CV is short for Curriculum Vitae, which is a Latin phrase which loosely translates to ‘the course of my life’. A CV is a concise document that summarises an individual’s education, skills and experience.

Importance of a CV?

In most situations, a CV is the first contact an individual would have with their prospective employer and it is their chance to make a good first impression. A CV is used to show prospective employers why they should hire you and what you can bring to the organisation. It is ultimately your personal marketing tool.

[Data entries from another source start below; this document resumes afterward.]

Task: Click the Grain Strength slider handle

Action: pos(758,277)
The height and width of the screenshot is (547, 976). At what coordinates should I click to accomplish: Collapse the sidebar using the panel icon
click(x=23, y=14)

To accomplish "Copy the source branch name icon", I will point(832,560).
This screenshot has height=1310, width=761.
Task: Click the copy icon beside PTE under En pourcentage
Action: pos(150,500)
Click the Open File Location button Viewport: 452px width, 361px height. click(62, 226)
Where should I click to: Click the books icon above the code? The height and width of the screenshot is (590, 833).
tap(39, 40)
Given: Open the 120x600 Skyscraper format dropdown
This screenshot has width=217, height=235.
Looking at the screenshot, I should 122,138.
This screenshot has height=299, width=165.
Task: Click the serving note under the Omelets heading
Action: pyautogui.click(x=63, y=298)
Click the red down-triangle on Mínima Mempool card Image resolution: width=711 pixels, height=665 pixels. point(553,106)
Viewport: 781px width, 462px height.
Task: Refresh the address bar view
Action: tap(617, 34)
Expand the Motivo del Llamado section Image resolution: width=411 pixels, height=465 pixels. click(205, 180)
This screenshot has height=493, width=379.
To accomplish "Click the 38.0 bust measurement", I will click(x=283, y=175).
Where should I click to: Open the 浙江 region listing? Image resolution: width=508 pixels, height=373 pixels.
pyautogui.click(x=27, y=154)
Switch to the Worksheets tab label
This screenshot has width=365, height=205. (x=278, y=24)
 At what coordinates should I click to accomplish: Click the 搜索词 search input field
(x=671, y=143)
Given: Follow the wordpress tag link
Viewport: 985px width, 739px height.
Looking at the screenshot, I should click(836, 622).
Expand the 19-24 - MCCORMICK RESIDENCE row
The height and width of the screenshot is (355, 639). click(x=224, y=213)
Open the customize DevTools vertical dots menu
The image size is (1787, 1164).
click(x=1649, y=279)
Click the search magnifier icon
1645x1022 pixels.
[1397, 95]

How do I create a good CV?

There are no strict rules for creating a winning CV as each job is different and each employer would be looking for different things. CV writing etiquette also changes over time, so it is advisable to keep your CV updated and tailed to each job that you apply for. However a standard CV in the UK should be no longer than two sides of A4.

What information to include in your CV?

  • Personal Details: Include your full name, home address, mobile number and email address. Make sure these are clearly presented at the top of your CV. Some individuals like to include their date of birth or a photograph, but this is not necessary for most roles.
  • Personal Statement: This is your chance to shine and capture the readers attention. A personal statement is a concise profile of you that highlights your key attributes or reasons for deciding to work in a particular field. Pick out a few relevant achievements and skills that articulate your career aims. It must focus on the sector and role you are applying to.
  • Work Experience: When writing about your work history, only list experiences that are relevant to the role you are apply for. You CV should highlight you as the strongest candidate for the role.
  • Education – Your educational experience and achievements should be listed here with the most recent first, along with dates, the type of qualification and/or the grade you achieved.
  • Skills and achievements – This is where you talk about the IT packages you can use and the foreign languages you can speak. Whatever you list should be relevant to the job role.
  • Interests – Mentioning interests and hobbies is not a necessity. However, this can sometimes help you stand out from other applicants. You should list interests that portray a range of transferable skills and paint you in the best possible light.
  • Reference – You do not need to provide the names of references within your CV, but you should mention if they can be provided with the following statement ‘references available upon request’.